───── Provided data
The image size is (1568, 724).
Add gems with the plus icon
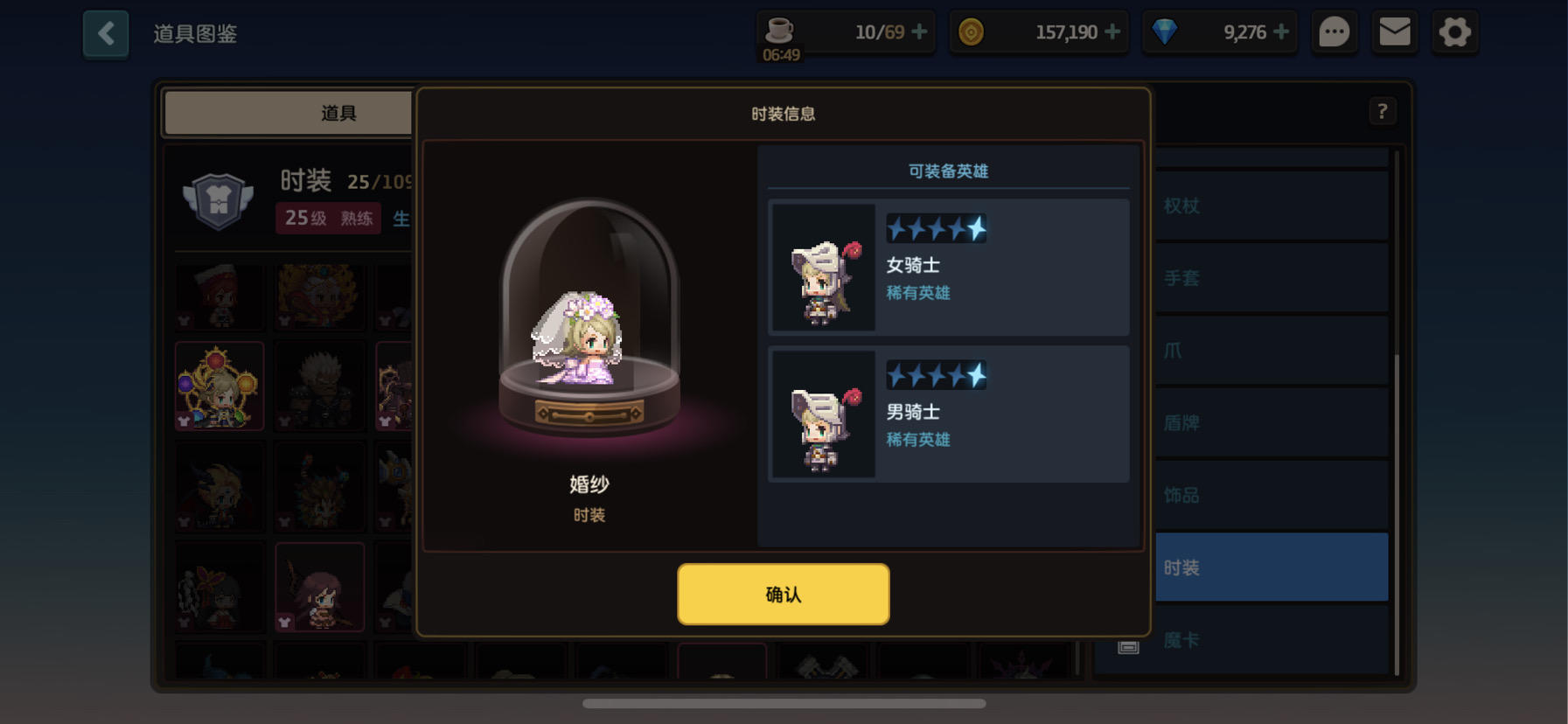coord(1281,31)
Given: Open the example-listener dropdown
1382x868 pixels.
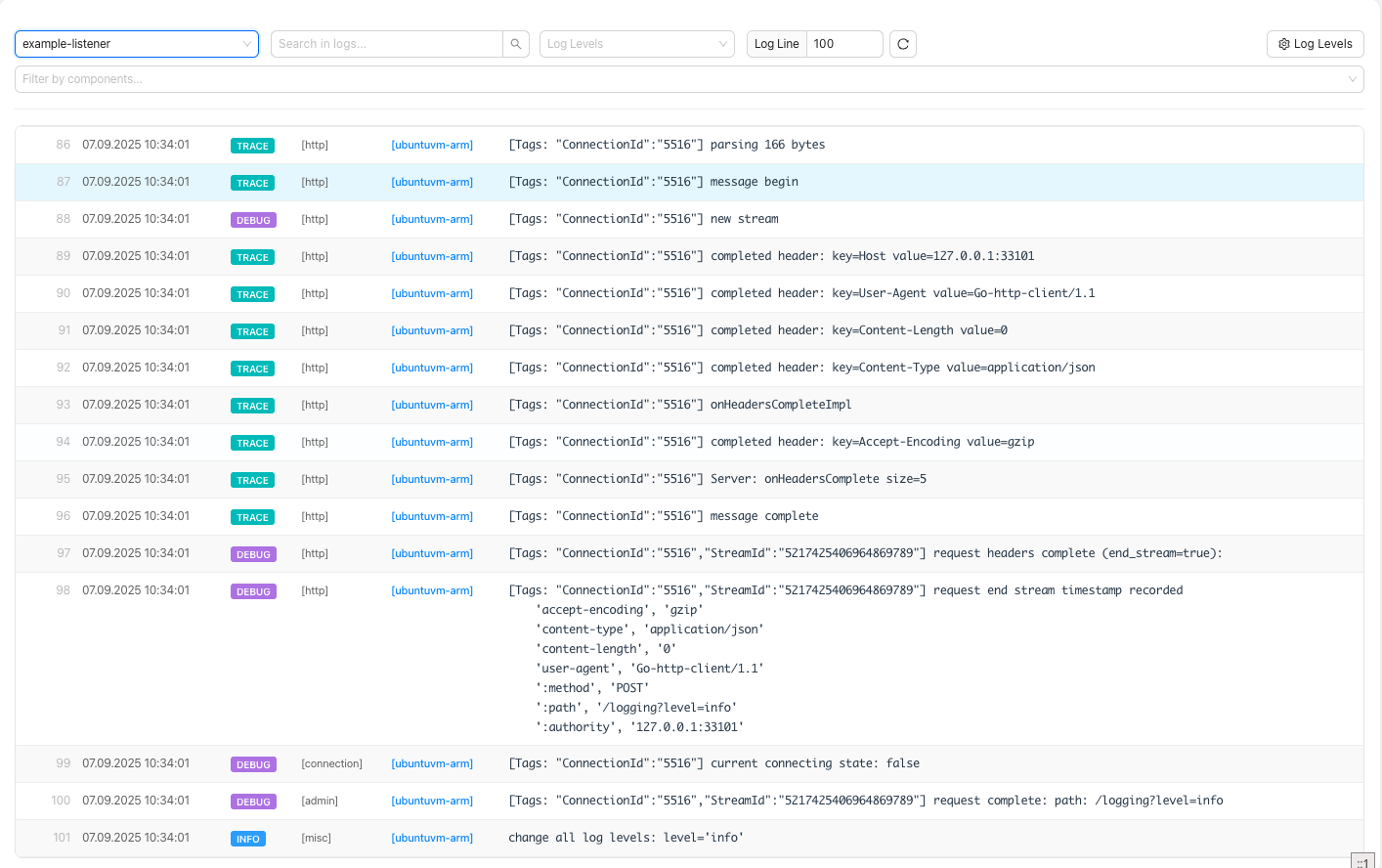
──────────
For this exercise, return the material word for word and drop each image.

**Written response**
The image size is (1568, 724).
Add gems with the plus icon
coord(1281,31)
Given: Open the example-listener dropdown
1382x868 pixels.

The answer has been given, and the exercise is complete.